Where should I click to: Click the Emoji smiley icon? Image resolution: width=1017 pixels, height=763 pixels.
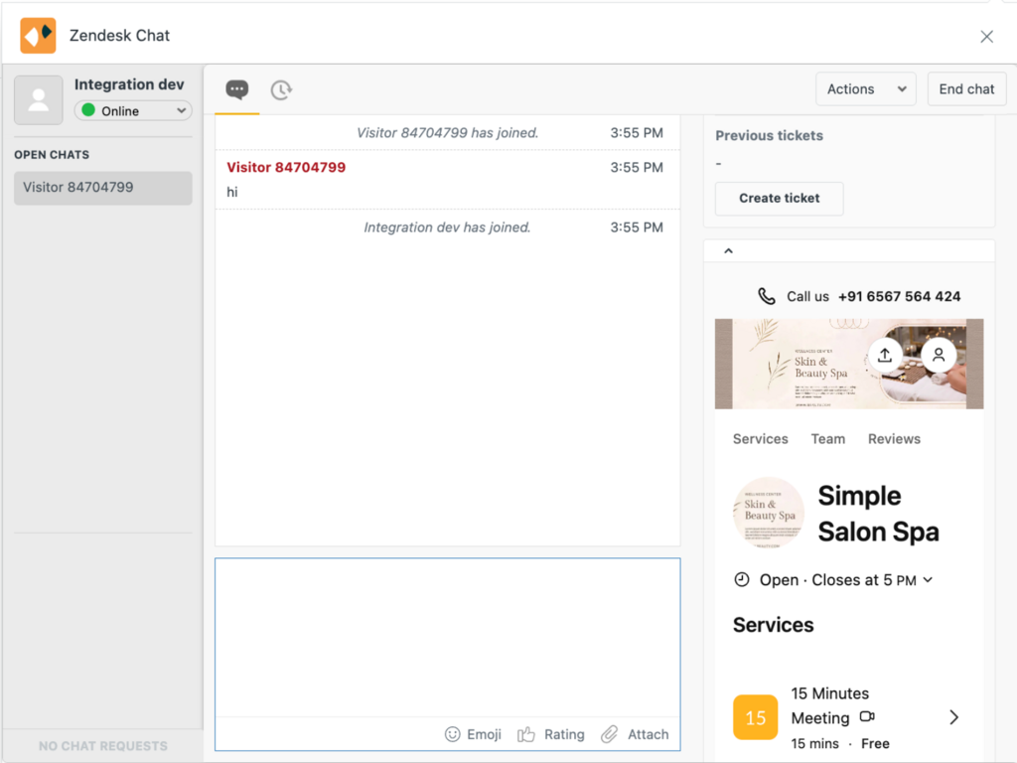point(453,734)
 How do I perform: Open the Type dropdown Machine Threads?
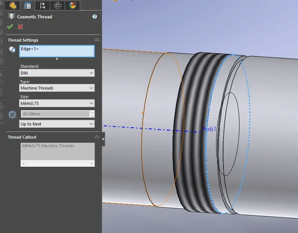[57, 88]
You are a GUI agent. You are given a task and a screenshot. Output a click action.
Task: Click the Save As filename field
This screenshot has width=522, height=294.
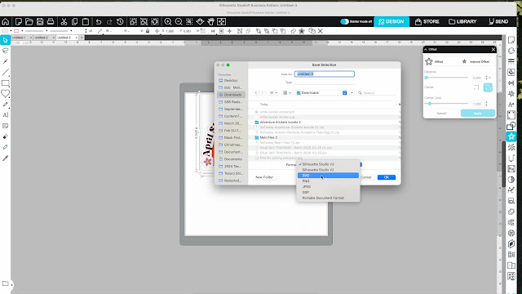pyautogui.click(x=325, y=74)
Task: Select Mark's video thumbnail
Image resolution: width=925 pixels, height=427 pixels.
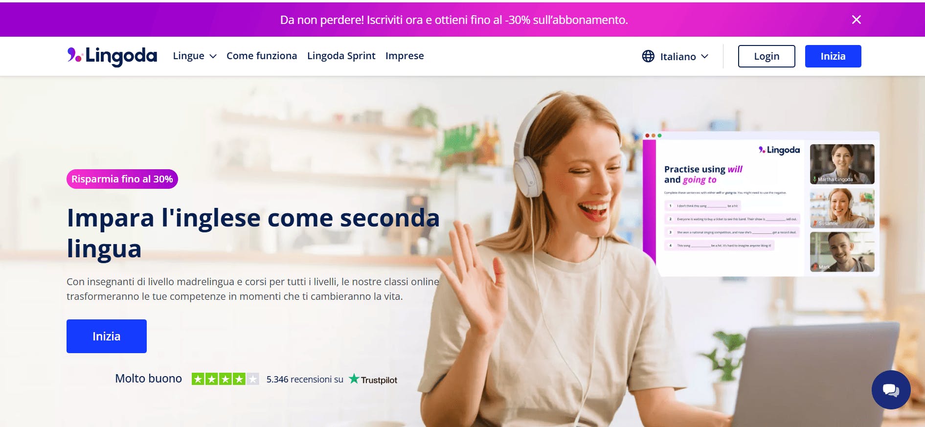Action: tap(842, 252)
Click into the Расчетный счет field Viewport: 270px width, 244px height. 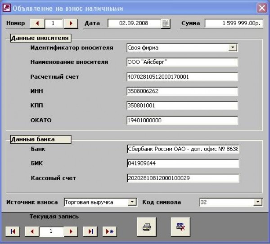182,77
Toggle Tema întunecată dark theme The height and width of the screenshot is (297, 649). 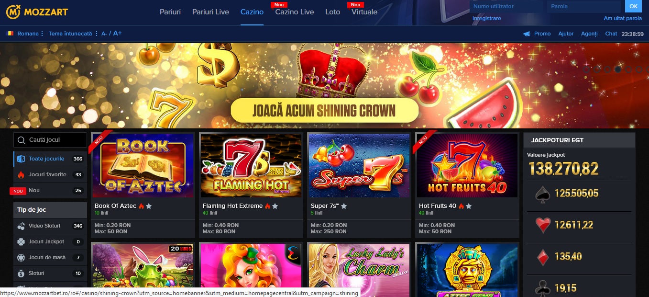point(70,34)
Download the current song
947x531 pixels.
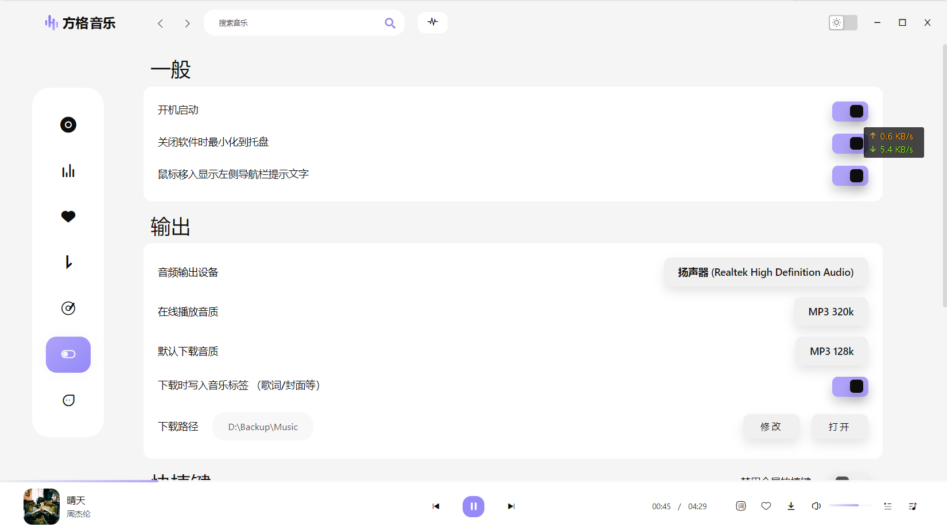[791, 506]
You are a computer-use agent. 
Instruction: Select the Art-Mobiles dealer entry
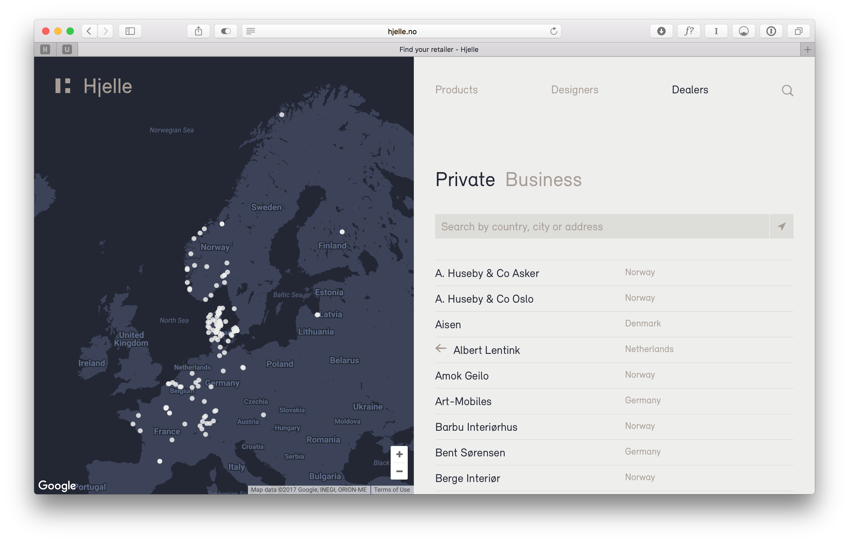(x=463, y=401)
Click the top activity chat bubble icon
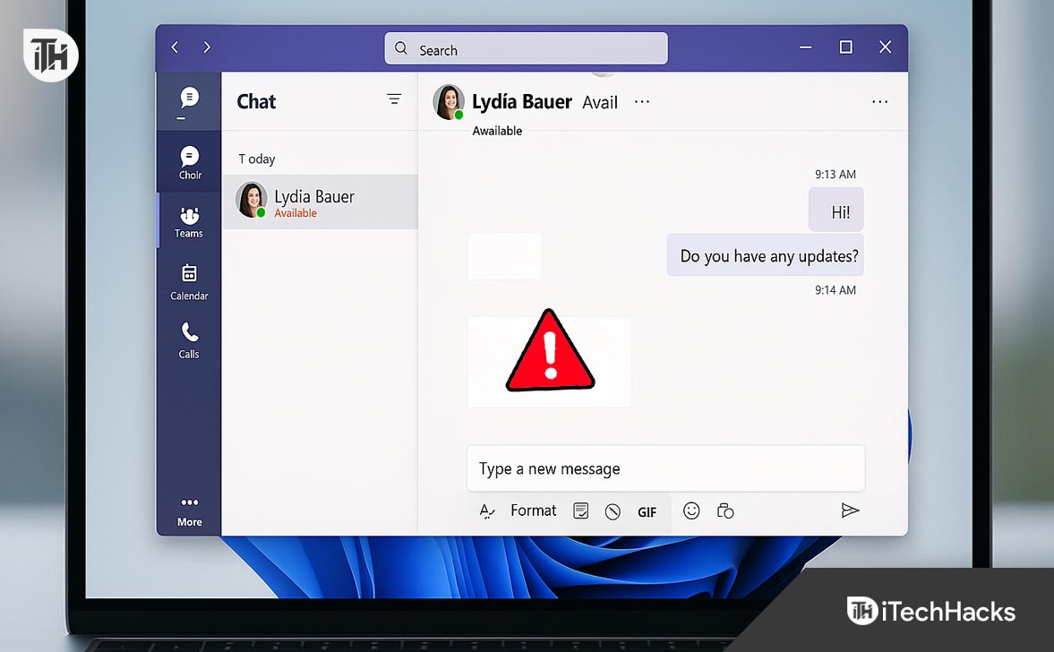Viewport: 1054px width, 652px height. pyautogui.click(x=189, y=100)
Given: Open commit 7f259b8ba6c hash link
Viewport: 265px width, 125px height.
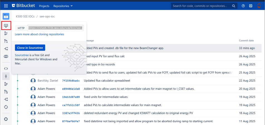Looking at the screenshot, I should pos(71,81).
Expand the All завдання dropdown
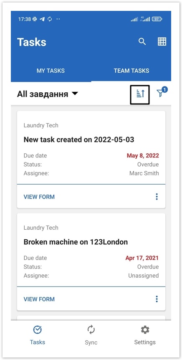The height and width of the screenshot is (360, 182). 48,94
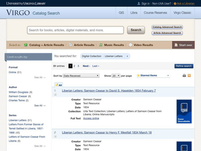Open the Sort by Date Received dropdown

[81, 76]
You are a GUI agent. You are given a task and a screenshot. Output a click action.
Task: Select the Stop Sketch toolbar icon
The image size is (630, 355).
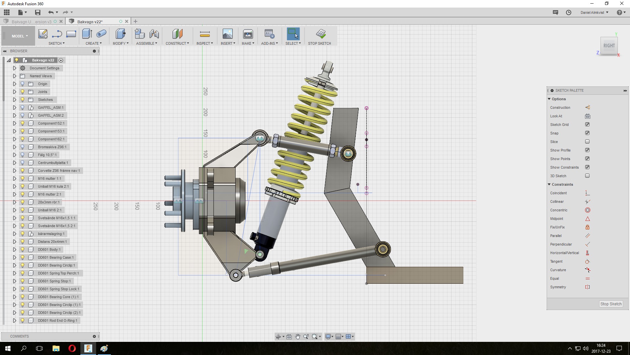point(321,34)
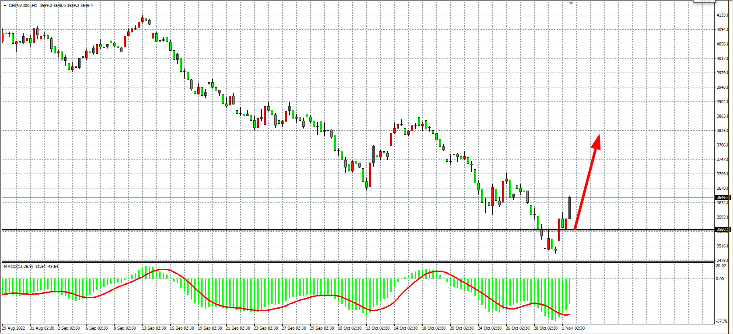Click the 20.07 MACD scale value

click(721, 266)
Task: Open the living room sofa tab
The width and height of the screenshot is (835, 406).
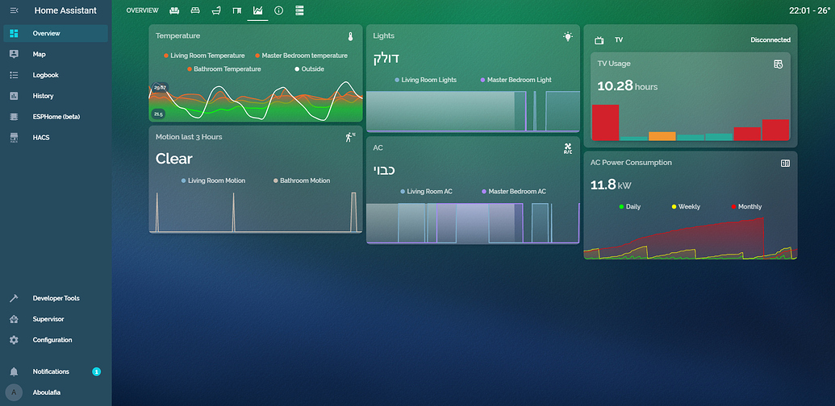Action: 174,11
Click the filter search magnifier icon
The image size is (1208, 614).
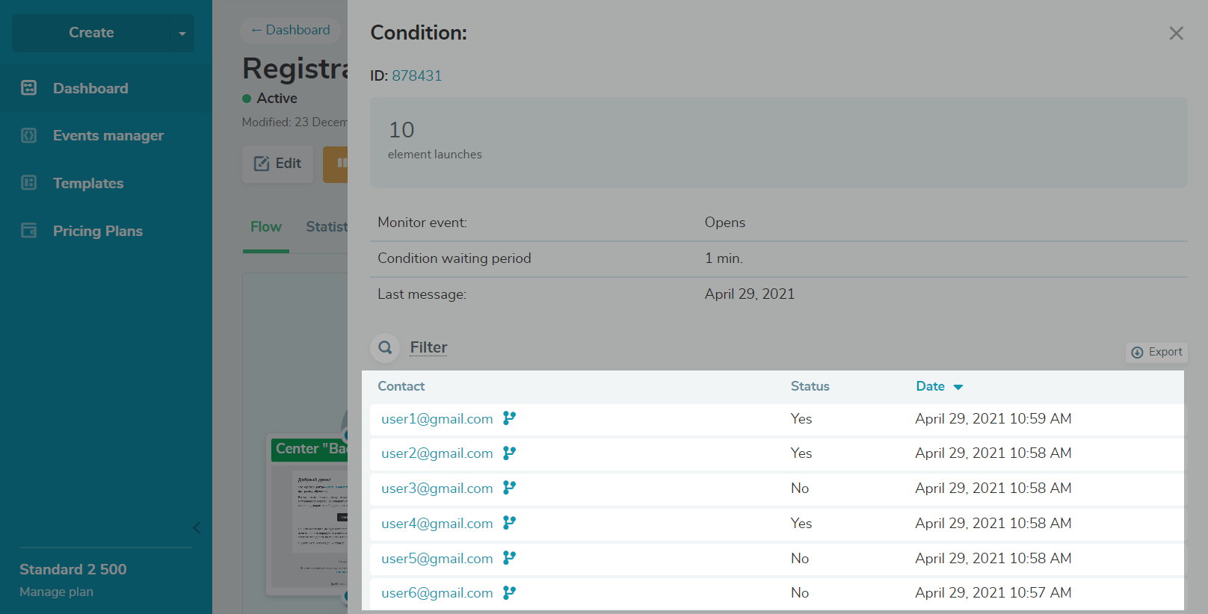[385, 347]
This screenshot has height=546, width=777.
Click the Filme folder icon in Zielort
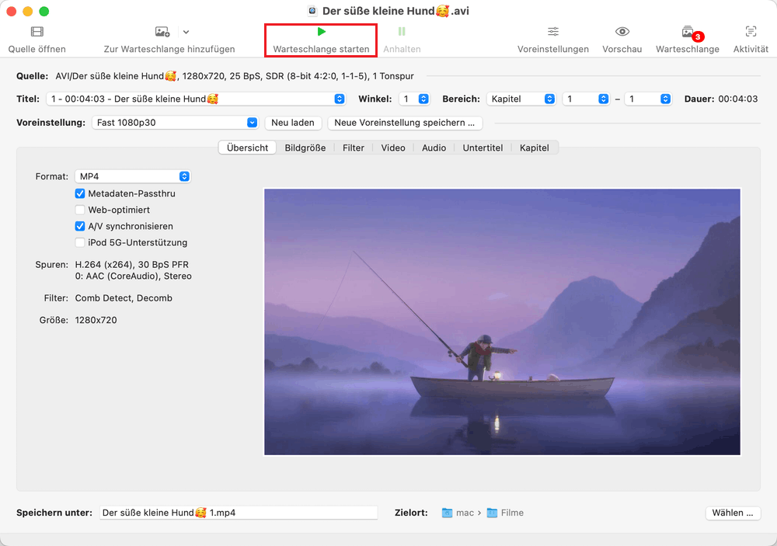492,513
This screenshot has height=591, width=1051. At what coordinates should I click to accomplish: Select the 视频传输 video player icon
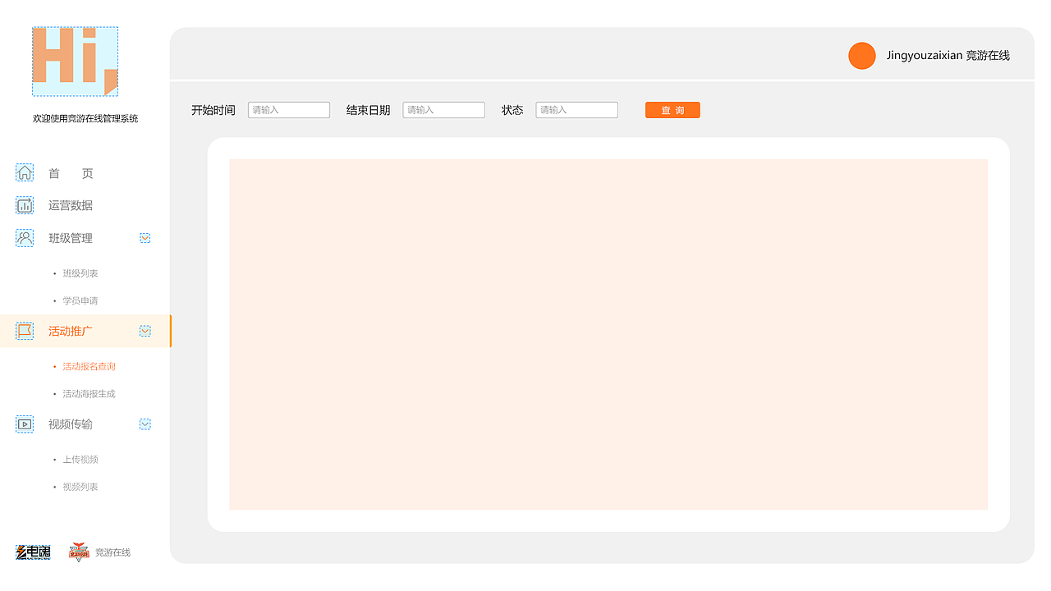(25, 424)
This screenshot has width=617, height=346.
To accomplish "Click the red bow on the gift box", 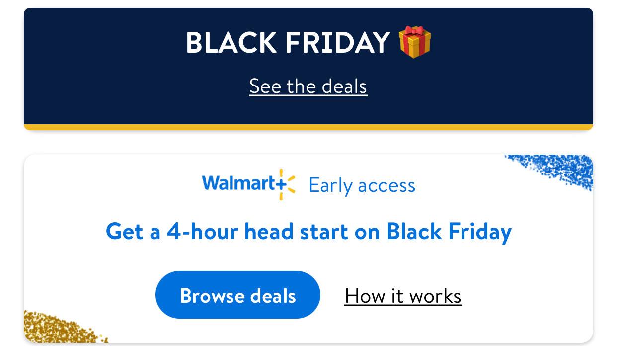I will click(415, 31).
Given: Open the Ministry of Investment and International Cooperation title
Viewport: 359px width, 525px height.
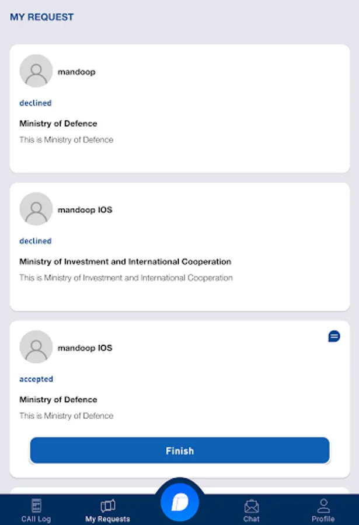Looking at the screenshot, I should click(125, 261).
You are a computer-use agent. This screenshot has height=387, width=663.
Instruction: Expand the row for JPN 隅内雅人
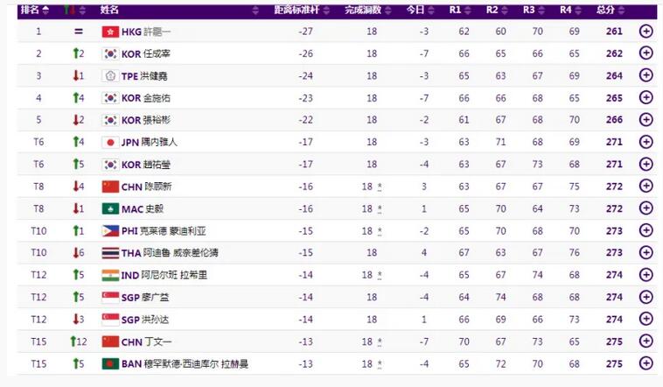click(x=646, y=142)
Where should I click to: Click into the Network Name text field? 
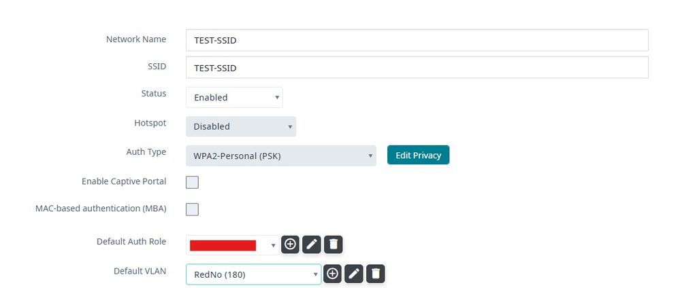417,40
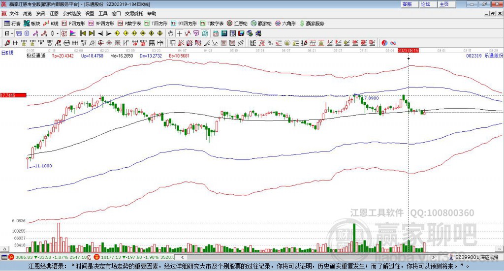Click the SZ399001 深证成指 status indicator

pyautogui.click(x=476, y=257)
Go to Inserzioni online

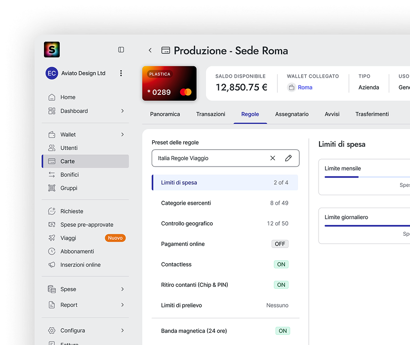[x=80, y=265]
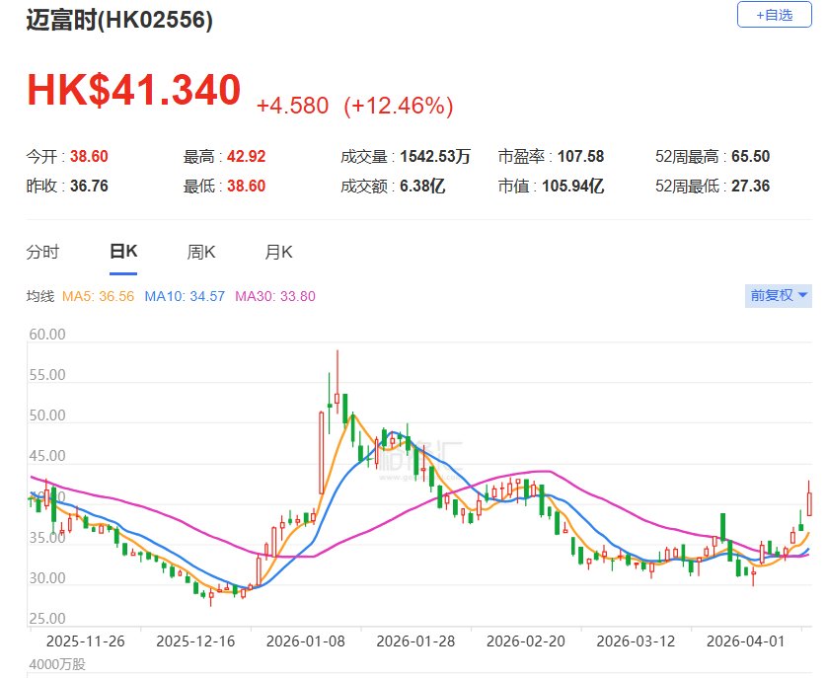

━━━━━━━━━━━━━━━━━━━━

## Exercise aim
Pull out every line of the records above that contains the string "Expand", and copy each one in full. Case counts.

## Task response
Expand the All завдання dropdown
Instruction: Expand the row for JPN 隅内雅人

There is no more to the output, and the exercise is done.